- [What the task requires]:
The answer should be each line of the records that contains the word "width"; please copy them all.

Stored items
══════════

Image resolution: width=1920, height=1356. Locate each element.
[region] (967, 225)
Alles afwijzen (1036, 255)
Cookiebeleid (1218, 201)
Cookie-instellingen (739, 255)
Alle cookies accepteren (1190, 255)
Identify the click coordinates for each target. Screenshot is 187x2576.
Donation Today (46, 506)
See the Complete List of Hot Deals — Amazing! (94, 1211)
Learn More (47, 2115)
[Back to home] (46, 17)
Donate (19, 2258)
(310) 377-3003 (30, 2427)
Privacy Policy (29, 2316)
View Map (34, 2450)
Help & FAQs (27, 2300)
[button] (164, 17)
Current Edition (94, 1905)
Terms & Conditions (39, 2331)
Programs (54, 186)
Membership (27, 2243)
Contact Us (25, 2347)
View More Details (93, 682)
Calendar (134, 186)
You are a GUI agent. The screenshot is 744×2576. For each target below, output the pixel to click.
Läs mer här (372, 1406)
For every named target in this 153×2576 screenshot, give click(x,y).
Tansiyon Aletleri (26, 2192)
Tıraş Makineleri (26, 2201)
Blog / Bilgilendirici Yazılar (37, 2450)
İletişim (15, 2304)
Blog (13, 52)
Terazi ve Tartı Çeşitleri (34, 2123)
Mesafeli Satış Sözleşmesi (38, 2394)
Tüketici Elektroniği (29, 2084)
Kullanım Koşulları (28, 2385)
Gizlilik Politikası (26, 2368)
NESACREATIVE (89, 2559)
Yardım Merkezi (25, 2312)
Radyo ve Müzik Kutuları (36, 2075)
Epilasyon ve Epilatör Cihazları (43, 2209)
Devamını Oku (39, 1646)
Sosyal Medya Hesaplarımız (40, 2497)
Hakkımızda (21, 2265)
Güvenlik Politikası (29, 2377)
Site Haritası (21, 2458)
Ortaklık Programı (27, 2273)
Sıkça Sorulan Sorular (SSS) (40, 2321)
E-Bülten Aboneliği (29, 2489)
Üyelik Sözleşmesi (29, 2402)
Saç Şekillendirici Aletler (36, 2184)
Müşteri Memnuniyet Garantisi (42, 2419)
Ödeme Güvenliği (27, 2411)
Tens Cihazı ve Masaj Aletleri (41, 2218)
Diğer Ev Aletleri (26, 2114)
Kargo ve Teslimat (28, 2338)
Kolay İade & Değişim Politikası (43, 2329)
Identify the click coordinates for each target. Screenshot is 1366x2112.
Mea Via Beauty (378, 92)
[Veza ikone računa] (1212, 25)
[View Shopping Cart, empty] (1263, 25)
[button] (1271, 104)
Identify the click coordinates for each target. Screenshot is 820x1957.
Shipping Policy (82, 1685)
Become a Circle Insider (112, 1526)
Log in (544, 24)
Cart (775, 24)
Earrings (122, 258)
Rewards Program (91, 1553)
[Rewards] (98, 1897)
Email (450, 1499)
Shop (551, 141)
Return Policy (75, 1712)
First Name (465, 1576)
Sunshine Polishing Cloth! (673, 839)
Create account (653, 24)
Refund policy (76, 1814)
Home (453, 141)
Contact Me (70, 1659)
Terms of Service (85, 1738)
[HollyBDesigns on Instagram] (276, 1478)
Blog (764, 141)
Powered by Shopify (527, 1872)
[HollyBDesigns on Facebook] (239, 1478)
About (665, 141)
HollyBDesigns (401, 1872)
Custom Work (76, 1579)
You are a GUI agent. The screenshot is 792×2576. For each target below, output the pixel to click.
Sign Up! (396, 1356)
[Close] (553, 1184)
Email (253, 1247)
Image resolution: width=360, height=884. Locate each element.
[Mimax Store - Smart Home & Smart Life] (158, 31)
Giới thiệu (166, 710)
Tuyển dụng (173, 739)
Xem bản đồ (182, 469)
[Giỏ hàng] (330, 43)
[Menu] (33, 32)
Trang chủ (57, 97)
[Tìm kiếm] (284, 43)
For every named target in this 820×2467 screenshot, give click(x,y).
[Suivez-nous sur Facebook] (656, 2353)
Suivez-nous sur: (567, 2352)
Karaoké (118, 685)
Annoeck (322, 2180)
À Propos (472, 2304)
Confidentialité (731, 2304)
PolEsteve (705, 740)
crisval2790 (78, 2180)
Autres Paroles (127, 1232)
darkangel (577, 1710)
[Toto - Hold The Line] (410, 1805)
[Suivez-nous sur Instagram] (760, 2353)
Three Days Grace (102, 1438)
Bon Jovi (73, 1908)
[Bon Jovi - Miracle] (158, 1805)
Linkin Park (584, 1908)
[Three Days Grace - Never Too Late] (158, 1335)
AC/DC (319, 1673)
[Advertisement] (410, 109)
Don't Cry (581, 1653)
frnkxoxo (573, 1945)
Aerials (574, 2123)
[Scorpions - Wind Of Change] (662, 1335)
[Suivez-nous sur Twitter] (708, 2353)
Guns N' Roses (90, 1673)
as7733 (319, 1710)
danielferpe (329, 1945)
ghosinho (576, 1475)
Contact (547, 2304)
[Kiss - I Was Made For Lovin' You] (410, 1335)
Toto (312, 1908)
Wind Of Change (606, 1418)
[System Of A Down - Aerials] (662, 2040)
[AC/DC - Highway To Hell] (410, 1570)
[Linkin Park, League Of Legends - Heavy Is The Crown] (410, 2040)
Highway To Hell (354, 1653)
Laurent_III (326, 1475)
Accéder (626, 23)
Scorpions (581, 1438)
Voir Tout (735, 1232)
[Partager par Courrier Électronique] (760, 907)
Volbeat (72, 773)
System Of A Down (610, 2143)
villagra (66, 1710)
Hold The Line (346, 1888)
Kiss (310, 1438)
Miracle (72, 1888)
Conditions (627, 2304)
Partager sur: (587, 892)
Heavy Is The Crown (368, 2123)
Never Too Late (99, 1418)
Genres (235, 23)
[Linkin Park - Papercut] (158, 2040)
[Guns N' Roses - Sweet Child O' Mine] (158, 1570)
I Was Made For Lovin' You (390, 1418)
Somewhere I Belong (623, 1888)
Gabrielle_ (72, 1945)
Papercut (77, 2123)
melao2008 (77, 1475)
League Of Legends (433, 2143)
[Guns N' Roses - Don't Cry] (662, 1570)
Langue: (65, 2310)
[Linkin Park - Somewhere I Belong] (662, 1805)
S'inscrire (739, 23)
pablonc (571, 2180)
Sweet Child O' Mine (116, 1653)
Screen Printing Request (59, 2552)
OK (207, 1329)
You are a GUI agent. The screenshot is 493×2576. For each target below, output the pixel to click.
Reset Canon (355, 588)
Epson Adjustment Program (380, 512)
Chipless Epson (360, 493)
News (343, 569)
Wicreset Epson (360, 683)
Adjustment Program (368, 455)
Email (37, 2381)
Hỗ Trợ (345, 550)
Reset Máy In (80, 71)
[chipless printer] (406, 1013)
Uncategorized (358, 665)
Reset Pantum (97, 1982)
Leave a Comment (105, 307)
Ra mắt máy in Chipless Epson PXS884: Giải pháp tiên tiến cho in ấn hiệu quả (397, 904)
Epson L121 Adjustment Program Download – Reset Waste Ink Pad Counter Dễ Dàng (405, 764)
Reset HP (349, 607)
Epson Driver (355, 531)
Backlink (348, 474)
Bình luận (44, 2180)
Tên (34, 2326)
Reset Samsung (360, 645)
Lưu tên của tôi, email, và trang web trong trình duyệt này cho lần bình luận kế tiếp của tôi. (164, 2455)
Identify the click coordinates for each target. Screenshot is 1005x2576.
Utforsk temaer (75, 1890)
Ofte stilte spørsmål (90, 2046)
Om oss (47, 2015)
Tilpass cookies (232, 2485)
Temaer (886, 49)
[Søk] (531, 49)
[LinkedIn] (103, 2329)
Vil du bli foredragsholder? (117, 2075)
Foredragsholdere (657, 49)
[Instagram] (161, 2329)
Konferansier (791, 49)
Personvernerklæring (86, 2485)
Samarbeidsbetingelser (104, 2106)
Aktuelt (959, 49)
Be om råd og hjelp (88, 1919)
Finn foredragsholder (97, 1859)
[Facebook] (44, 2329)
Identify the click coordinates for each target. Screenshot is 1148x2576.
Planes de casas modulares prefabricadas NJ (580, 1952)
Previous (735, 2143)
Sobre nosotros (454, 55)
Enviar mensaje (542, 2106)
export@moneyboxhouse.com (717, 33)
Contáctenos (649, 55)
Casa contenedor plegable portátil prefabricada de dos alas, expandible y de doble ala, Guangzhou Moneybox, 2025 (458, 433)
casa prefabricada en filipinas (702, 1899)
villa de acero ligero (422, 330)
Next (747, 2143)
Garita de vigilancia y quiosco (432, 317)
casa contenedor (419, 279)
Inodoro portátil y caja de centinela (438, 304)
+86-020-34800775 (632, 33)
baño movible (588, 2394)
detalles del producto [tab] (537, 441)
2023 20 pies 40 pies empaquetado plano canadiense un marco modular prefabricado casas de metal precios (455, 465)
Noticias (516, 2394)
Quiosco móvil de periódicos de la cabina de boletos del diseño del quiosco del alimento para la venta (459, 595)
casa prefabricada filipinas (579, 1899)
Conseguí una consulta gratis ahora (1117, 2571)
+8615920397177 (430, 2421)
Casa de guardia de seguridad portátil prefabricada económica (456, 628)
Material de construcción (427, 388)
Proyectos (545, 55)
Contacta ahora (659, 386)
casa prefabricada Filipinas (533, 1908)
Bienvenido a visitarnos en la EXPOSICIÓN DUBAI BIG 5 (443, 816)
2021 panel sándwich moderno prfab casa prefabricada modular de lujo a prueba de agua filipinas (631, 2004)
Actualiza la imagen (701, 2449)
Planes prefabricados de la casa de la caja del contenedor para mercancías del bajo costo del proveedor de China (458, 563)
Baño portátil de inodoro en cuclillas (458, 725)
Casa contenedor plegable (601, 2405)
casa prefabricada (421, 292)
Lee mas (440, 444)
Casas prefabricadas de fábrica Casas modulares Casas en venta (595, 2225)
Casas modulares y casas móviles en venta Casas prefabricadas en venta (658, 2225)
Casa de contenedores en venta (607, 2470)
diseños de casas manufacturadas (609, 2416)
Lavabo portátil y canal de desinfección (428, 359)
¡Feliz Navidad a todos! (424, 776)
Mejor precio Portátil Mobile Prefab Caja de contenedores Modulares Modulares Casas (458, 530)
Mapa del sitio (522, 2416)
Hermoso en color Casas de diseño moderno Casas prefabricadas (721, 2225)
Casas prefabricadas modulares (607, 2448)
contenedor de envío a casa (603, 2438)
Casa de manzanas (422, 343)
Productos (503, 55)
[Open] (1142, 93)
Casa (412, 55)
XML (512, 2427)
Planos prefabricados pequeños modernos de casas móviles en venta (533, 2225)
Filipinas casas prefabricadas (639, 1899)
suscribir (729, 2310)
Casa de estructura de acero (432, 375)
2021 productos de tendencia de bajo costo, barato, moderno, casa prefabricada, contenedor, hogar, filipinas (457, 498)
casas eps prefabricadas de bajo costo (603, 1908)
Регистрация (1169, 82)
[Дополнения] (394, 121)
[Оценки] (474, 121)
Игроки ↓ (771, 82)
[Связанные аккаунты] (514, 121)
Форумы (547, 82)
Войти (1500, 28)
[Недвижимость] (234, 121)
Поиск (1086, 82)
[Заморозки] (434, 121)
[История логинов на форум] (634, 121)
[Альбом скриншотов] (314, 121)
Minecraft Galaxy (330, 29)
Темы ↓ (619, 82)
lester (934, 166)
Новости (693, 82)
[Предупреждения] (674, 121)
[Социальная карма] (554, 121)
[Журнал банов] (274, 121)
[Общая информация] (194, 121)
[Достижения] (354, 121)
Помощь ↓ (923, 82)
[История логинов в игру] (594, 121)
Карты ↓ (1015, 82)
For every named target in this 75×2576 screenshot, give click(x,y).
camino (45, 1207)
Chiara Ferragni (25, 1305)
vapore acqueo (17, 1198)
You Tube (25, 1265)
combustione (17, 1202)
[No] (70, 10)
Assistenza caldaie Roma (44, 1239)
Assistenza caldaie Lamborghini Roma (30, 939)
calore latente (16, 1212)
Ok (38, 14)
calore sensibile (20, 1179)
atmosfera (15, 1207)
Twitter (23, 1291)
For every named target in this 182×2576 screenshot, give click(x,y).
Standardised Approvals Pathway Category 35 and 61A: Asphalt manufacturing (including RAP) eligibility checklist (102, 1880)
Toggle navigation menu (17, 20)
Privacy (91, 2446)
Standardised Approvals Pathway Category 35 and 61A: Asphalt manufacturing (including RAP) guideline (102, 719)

══════════

- [Task answer]:
Image resolution: width=1920, height=1356. Locate each element.
Image resolution: width=360, height=884. Locate each element.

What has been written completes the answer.